TASK BRIEF:
When the line with "北京上门打针 (365, 119)" appears below, start repeating lines exactly, and keep going through the line with "قوانین و شرایط استفاده (203, 2399)"; add nothing outside that span.
MATERIAL TO PROCESS START
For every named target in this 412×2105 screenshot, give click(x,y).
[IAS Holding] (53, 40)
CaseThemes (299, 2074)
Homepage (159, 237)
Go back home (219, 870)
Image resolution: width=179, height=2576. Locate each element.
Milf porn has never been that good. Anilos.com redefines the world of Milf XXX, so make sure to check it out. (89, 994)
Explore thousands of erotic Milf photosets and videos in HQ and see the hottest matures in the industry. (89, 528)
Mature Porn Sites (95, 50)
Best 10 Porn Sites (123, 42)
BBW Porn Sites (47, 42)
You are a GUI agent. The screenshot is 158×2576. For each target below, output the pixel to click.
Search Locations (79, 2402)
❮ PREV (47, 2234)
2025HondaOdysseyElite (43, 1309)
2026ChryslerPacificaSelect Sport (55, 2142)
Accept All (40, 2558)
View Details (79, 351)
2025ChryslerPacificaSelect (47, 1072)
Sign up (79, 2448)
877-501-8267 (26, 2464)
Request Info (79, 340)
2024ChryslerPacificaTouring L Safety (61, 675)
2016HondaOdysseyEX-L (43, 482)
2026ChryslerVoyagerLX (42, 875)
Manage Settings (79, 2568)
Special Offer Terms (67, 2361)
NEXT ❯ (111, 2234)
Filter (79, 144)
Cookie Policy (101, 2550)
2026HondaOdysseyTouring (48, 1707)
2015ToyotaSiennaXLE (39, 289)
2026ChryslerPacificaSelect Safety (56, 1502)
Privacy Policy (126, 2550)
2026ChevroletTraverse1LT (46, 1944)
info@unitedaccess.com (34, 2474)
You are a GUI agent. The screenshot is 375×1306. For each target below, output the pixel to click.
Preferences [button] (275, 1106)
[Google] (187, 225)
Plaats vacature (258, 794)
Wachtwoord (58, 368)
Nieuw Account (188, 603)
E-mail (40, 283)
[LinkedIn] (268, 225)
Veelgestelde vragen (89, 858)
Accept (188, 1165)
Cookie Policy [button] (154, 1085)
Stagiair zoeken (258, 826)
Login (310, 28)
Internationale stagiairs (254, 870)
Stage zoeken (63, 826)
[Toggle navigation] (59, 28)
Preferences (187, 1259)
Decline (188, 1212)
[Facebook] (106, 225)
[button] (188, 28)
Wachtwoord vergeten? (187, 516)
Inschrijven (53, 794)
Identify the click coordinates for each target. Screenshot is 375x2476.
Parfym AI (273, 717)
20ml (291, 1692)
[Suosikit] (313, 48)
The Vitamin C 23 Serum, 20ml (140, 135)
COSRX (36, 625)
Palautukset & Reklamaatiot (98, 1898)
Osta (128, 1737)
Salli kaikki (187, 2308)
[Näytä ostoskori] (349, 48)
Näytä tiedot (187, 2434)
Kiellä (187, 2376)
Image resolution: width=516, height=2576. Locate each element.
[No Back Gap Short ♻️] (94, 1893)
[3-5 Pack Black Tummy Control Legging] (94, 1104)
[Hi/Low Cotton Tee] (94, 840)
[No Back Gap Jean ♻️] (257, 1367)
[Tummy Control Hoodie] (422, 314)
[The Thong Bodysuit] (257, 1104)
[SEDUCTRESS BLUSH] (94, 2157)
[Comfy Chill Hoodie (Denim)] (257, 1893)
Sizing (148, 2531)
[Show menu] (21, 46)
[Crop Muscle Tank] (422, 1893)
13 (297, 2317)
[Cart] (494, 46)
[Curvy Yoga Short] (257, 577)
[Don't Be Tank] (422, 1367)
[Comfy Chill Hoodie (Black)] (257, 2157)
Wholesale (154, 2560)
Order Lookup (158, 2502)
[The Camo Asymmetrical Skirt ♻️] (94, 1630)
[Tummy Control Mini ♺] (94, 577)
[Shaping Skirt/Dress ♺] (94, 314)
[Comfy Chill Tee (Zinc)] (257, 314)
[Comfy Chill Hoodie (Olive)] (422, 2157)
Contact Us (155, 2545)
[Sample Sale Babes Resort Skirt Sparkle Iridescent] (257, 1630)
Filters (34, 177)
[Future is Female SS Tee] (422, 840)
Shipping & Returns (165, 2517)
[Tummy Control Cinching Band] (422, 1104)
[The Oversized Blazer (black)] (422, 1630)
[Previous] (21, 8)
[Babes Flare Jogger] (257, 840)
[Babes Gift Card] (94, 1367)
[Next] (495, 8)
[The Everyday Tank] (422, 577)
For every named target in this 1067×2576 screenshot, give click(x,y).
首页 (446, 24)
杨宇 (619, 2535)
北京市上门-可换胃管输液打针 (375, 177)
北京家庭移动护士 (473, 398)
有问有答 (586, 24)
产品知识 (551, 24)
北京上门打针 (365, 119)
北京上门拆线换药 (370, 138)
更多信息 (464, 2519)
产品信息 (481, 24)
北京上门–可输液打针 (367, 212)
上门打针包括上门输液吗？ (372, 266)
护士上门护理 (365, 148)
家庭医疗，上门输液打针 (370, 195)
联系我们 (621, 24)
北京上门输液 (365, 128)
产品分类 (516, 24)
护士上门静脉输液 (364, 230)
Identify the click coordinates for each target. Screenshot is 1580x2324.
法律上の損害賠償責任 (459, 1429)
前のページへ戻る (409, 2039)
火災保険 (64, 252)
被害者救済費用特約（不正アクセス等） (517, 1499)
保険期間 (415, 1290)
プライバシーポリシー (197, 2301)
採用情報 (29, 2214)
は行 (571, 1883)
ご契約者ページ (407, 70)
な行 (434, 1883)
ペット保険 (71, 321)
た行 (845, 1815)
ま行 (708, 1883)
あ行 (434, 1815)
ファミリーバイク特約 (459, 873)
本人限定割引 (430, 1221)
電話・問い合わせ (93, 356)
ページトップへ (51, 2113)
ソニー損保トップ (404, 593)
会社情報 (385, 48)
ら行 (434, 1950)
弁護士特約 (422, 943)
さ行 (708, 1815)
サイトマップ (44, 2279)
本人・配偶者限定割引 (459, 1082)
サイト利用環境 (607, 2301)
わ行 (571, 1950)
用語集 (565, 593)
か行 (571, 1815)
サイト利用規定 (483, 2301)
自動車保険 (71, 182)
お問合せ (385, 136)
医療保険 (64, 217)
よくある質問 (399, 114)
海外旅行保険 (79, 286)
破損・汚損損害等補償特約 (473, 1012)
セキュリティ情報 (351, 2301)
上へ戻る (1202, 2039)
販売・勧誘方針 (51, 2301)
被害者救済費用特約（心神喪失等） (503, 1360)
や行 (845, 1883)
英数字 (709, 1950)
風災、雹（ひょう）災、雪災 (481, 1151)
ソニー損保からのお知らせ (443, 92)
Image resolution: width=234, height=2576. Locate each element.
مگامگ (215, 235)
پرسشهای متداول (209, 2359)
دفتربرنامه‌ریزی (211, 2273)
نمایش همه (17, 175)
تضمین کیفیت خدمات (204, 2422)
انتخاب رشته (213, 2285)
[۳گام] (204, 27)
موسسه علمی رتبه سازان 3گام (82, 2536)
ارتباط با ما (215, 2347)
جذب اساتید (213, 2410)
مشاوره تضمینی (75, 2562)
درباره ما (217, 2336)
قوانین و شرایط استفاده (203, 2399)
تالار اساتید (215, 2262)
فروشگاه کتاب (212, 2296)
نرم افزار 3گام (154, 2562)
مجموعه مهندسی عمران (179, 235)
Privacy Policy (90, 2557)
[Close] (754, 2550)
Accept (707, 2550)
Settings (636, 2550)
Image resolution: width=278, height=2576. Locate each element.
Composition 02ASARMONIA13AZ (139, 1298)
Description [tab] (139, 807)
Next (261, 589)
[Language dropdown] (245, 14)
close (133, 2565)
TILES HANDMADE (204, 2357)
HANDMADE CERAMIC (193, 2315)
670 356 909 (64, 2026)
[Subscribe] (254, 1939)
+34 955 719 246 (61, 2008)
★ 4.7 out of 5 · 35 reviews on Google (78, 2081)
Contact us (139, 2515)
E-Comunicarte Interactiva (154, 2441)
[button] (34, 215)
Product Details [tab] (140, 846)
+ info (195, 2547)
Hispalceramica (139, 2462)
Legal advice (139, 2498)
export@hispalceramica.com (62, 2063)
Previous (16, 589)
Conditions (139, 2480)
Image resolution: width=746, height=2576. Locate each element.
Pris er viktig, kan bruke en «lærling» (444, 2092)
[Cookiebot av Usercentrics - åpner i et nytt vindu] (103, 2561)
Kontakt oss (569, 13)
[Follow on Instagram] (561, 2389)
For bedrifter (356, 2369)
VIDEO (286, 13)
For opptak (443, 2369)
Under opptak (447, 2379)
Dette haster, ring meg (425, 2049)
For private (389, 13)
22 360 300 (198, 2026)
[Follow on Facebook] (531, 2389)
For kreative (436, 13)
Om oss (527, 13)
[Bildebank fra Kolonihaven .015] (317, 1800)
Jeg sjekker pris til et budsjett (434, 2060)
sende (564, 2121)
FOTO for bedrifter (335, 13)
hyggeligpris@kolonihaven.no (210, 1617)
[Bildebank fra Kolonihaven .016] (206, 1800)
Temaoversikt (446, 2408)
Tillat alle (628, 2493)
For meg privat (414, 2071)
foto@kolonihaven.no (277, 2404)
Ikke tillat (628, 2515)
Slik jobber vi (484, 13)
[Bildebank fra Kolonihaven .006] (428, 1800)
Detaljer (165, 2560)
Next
MATERIAL TO PROCESS END
WRITTEN SOLUTION:
北京上门打针 (365, 119)
北京上门拆线换药 (370, 138)
更多信息 (464, 2519)
产品信息 (481, 24)
北京上门–可输液打针 (367, 212)
上门打针包括上门输液吗？ (372, 266)
护士上门护理 (365, 148)
家庭医疗，上门输液打针 (370, 195)
联系我们 (621, 24)
北京上门输液 (365, 128)
产品分类 (516, 24)
护士上门静脉输液 (364, 230)
Identify the click coordinates for each target. Screenshot is 1580x2324.
法律上の損害賠償責任 (459, 1429)
前のページへ戻る (409, 2039)
火災保険 (64, 252)
被害者救済費用特約（不正アクセス等） (517, 1499)
保険期間 (415, 1290)
プライバシーポリシー (197, 2301)
採用情報 (29, 2214)
は行 (571, 1883)
ご契約者ページ (407, 70)
な行 (434, 1883)
ペット保険 (71, 321)
た行 (845, 1815)
ま行 (708, 1883)
あ行 (434, 1815)
ファミリーバイク特約 (459, 873)
本人限定割引 (430, 1221)
電話・問い合わせ (93, 356)
ページトップへ (51, 2113)
ソニー損保トップ (404, 593)
会社情報 (385, 48)
ら行 (434, 1950)
弁護士特約 (422, 943)
さ行 (708, 1815)
サイトマップ (44, 2279)
本人・配偶者限定割引 (459, 1082)
サイト利用環境 (607, 2301)
わ行 (571, 1950)
用語集 (565, 593)
か行 (571, 1815)
サイト利用規定 (483, 2301)
自動車保険 (71, 182)
お問合せ (385, 136)
医療保険 (64, 217)
よくある質問 (399, 114)
海外旅行保険 (79, 286)
破損・汚損損害等補償特約 (473, 1012)
セキュリティ情報 (351, 2301)
上へ戻る (1202, 2039)
販売・勧誘方針 (51, 2301)
被害者救済費用特約（心神喪失等） (503, 1360)
や行 (845, 1883)
英数字 (709, 1950)
風災、雹（ひょう）災、雪災 (481, 1151)
ソニー損保からのお知らせ (443, 92)
Image resolution: width=234, height=2576. Locate each element.
مگامگ (215, 235)
پرسشهای متداول (209, 2359)
دفتربرنامه‌ریزی (211, 2273)
نمایش همه (17, 175)
تضمین کیفیت خدمات (204, 2422)
انتخاب رشته (213, 2285)
[۳گام] (204, 27)
موسسه علمی رتبه سازان 3گام (82, 2536)
ارتباط با ما (215, 2347)
جذب اساتید (213, 2410)
مشاوره تضمینی (75, 2562)
درباره ما (217, 2336)
قوانین و شرایط استفاده (203, 2399)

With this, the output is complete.